For their first LP, Hval and Volden booked an actual studio (Øra studios, Trondheim, Norway), which they had never done before. Recording sessions took place in March 2020, even if they felt like the material wasn’t really ready for recording. This left a lot to improvisation, and so Menneskekollektivet was created in-between set structures and the energy of collective exploration.
Perhaps this is what makes Menneskekollektivet unique: The quality of trying something, to see if the structures fit. In a way this is a more physical version of what Hval has been exploring lyrically over the past decade in her solo work. The title is Norwegian and translates to human collective, which adds to the feeling of a recording made as part of a strange, improvised performance project.
The music flickers; between club beats and improvised guitar textures; between spoken word and melodic vocal textures; between abstract and harmonic synth lines.
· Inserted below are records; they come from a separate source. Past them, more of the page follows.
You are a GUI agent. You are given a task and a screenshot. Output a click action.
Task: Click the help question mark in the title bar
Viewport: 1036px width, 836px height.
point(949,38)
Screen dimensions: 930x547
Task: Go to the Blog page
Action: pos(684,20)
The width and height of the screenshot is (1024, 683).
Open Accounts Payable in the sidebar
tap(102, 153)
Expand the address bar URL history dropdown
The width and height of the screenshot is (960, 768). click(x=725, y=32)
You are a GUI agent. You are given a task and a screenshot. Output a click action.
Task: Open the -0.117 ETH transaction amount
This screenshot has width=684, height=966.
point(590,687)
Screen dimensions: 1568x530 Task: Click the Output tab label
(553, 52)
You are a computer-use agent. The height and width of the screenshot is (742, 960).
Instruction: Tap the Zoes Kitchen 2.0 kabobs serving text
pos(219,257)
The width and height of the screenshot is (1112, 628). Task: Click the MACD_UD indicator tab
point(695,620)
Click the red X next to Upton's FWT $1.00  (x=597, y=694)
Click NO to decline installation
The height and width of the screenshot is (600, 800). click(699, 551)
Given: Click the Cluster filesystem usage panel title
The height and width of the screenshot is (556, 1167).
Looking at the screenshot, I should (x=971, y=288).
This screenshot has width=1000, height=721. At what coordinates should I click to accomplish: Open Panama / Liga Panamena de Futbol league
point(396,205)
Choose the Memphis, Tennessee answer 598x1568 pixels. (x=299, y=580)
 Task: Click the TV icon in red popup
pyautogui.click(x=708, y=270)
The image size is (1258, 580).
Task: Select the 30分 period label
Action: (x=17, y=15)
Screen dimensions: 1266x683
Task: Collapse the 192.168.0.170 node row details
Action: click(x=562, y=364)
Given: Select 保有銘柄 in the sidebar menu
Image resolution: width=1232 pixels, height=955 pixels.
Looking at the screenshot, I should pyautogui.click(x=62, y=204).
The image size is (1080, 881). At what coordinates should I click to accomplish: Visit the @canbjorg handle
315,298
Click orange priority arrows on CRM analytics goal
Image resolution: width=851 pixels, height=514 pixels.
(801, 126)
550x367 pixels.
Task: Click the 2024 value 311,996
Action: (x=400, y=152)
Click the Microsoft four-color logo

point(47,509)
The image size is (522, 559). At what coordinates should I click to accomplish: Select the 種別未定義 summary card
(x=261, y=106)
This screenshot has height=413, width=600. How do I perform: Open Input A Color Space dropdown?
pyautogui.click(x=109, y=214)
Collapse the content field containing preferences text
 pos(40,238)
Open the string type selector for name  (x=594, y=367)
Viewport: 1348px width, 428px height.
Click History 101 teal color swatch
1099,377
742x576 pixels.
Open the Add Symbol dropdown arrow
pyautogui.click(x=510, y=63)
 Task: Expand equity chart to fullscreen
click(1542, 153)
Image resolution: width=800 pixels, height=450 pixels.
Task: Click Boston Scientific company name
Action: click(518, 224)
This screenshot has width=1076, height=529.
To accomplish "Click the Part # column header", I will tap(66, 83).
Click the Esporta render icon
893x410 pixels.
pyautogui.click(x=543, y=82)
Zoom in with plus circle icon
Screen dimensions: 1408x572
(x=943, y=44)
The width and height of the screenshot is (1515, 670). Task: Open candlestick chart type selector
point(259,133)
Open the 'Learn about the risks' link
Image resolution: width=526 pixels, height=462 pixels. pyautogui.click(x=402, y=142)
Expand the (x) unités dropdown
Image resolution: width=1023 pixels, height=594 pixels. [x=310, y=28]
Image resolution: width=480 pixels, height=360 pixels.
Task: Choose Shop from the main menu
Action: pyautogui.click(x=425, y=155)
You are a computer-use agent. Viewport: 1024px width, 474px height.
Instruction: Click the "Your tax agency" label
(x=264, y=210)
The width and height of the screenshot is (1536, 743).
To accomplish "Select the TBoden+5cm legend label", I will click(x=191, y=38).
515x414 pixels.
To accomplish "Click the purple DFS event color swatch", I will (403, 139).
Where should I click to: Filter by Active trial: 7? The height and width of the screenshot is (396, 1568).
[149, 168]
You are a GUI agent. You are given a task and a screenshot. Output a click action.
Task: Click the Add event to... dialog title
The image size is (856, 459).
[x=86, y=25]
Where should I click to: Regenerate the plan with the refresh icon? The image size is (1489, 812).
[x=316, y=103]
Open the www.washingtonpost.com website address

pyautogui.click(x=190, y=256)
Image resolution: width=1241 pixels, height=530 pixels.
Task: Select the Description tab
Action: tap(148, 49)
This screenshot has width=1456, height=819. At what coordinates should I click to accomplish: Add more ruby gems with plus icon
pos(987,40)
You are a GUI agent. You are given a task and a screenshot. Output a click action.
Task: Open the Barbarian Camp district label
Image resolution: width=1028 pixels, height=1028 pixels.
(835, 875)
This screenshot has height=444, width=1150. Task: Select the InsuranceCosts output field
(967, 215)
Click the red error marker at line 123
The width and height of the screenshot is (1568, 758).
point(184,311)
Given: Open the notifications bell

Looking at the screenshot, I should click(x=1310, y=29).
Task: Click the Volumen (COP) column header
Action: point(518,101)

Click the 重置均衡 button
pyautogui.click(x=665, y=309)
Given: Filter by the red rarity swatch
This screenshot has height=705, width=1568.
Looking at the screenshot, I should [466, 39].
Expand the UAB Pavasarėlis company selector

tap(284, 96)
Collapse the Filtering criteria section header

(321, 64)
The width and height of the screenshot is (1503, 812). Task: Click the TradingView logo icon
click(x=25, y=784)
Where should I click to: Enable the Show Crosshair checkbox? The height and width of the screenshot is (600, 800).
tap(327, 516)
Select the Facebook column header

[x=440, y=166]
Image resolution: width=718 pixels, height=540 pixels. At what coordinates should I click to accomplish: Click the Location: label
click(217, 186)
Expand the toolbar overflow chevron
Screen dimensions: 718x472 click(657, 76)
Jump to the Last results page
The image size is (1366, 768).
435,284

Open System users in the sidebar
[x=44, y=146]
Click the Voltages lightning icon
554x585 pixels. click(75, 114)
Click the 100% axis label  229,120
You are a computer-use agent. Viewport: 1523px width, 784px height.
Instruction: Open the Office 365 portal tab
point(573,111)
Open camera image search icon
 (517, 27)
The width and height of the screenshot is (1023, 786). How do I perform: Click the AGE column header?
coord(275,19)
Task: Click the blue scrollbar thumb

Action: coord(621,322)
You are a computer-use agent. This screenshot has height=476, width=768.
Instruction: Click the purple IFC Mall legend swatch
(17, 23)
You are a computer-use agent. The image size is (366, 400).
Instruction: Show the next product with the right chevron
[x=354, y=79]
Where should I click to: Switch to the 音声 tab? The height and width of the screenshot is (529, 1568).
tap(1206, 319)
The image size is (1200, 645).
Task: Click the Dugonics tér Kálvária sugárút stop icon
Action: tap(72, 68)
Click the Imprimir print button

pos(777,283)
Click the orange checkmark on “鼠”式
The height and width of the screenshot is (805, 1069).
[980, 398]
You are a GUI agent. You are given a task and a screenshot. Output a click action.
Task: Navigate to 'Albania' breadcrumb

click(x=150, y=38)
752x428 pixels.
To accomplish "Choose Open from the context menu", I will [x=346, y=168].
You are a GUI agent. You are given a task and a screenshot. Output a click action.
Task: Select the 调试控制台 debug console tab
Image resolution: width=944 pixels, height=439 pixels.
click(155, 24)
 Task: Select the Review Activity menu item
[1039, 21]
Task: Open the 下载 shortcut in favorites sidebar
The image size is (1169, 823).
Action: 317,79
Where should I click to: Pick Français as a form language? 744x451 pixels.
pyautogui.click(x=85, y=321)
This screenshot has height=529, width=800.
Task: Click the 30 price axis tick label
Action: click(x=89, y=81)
Throughout the piece, Volden’s guitar and Hval’s voice come across as equals, wandering, wondering, meandering. Sharing the space.
The writing process began with short, more concise forms, but then Volden brought in experiments with seasick synth loops and drum machines, and the work went off on a longer durational tangent, inspired by chance and intuition. This allowed for an unfinished, raw feel, and the song structures and words were expanded and improvised in the studio. Hval says: “There are lots of late night ideas at work, begun as half-asleep, slack vocal takes on top of something really strange Håvard has sent me. We both record before we know what we’re actually doing.”
Lyrics has a peculiar place on Menneskekollektivet. Hval felt she couldn’t write anything for this music that really mattered, and she decided to concentrate on words as performed situations, sometimes just talking into the mic, sometimes finding rhymes or musical phrases and using them like a bot or music software. Yet they relate to each other, like the many repetitions of “making me in opposition” on Love, Lovers build emotional complexity like a club track would build intensity with its drum machine pattern. Volden’s guitar somehow works in the same mode, building intensity with lines that are sometimes jarring, sometimes harmonic.
In this way, Lost Girls leave both form and content, music and words, suspended in a piece in the puzzle of human performance. A human performance that resembles a rave party, but after the party’s over and the music has been switched off. What is left is a collective inner monologue: The ravers have forgotten that the night can end, and as the sun rises, they slowly turn to stone, or melt down to water, or they are in the middle of some other metamorphosis that is more than just coming down.
supported by 120 fans who also own “Menneskekollektivet”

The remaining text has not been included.